◆ What the task asks:
Set the data down exactly as it stands, and keep its pictures out.

◆ Task inputs:

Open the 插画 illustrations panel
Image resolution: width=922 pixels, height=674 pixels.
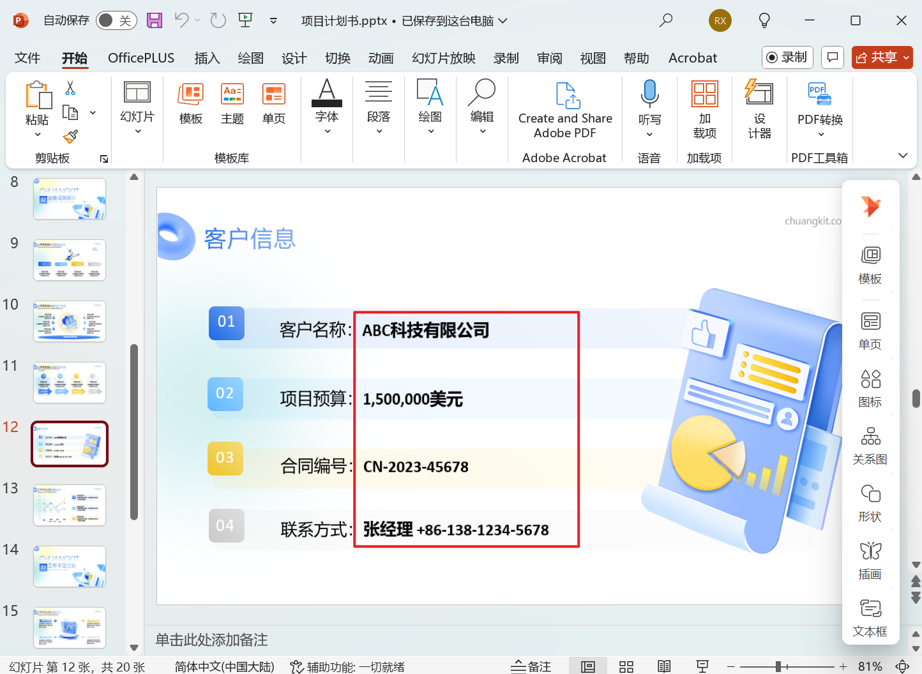pyautogui.click(x=870, y=558)
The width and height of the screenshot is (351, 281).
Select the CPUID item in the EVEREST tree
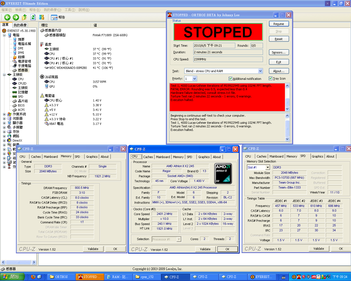pyautogui.click(x=22, y=83)
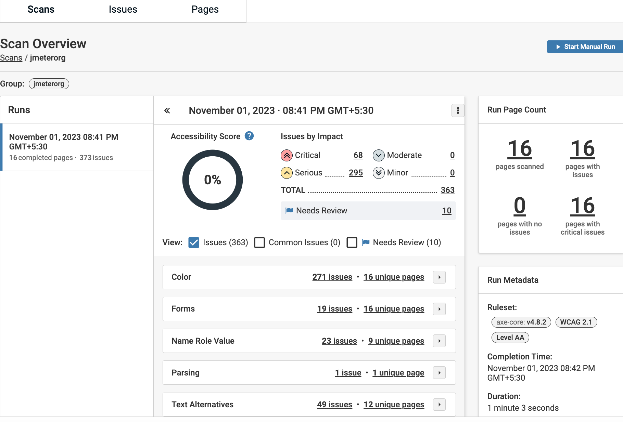The width and height of the screenshot is (623, 422).
Task: Open the Pages tab
Action: pos(205,10)
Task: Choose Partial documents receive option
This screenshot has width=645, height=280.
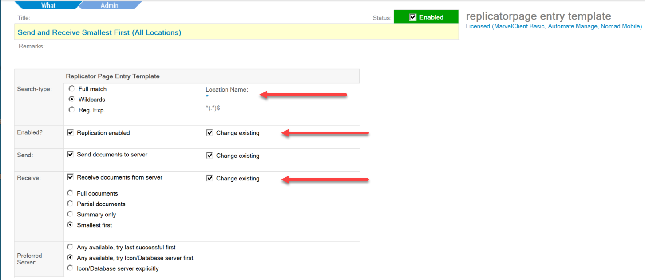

◆ Answer box:
Open the 插画 illustrations panel
Image resolution: width=922 pixels, height=674 pixels.
pyautogui.click(x=870, y=558)
The width and height of the screenshot is (351, 281).
Select the CPUID item in the EVEREST tree
pyautogui.click(x=22, y=83)
The width and height of the screenshot is (623, 422).
Task: Open the Pages tab
Action: pos(205,10)
Task: Choose Partial documents receive option
This screenshot has width=645, height=280.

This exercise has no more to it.